Côté tribunes, nous sommes presque en Amérique du Nord: une musique criarde dès que le jeu s'arrête, des pom-poms girls coréennes, short noir et top jaune, qui se trémoussent entre chaque tiers-temps, et des caissettes de bière pression qui circulent dans les rangées occupées par les supporteurs américains et canadiens. Sur les écrans géants qui surplombent la patinoire, une consigne revient: "make some noise !" (faites du bruit). Comme si ces supporteurs, déchaînés de bout en bout, avaient besoin d'une quelconque stimulation ! Les " USA, USA" scandés à tue-tête répondent aux "Canada, Canada". Avec leurs maillots et leurs petits drapeaux, les Canadiens forment d'immenses taches rouges dans les gradins.

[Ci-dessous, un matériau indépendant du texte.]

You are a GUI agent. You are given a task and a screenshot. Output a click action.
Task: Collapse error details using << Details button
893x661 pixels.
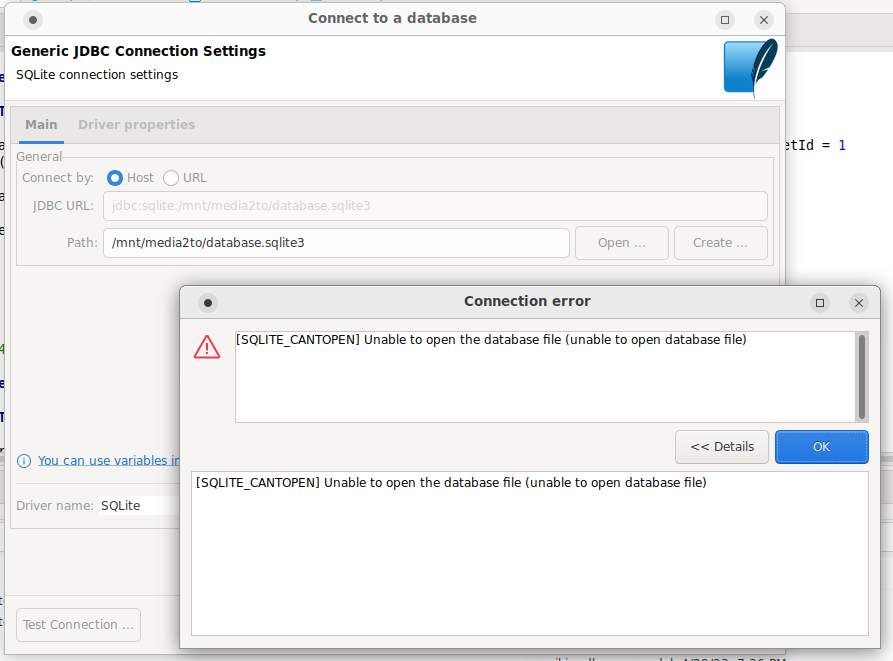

Un peu moins nombreux, les Américains préfèrent se grimer et se déguiser, arborant chapeaux haut de forme et perruques multicolores. Et de déployer d'immenses bannières étoilées à la première occasion. Adversaires d'un jour, mais cousins toujours: les supporteurs sont mélangés par petits groupes, souvent assis côte à côte. Dans l'enceinte du Gangneug Hockey Centre l'ambiance est conviviale, et l'esprit olympique bien vivant en ce jeudi de finale. Sur la glace, place à une furie froide entre maillots blancs (les Canadiennes) et bleus (les Américaines).

Monique et Jocelyne

Quadruple championnes olympiques, depuis 2002, les premières défendent leur titre. Les secondes veulent retrouver l'or, 20 ans après leur dernier titre, conquis à Nagano (Japon). Allons à l'essentiel: à 7 minutes de la fin de la partie, le Canada mène 2-1, et semble s'acheminer vers un cinquième sacre olympique. Surgit alors la première soeur Lamoureux, Monique. Monique a 28 ans comme Jocelyne, elles sont  jumelles ! Et font toutes deux les beaux jours de la sélection US. Monique, donc, se présente devant le but de la gardienne canadienne, Shannon Szabados, au terme d'une énième charge américaine. Le palet fuse au fond du filet, et tout est à refaire pour le Canada !  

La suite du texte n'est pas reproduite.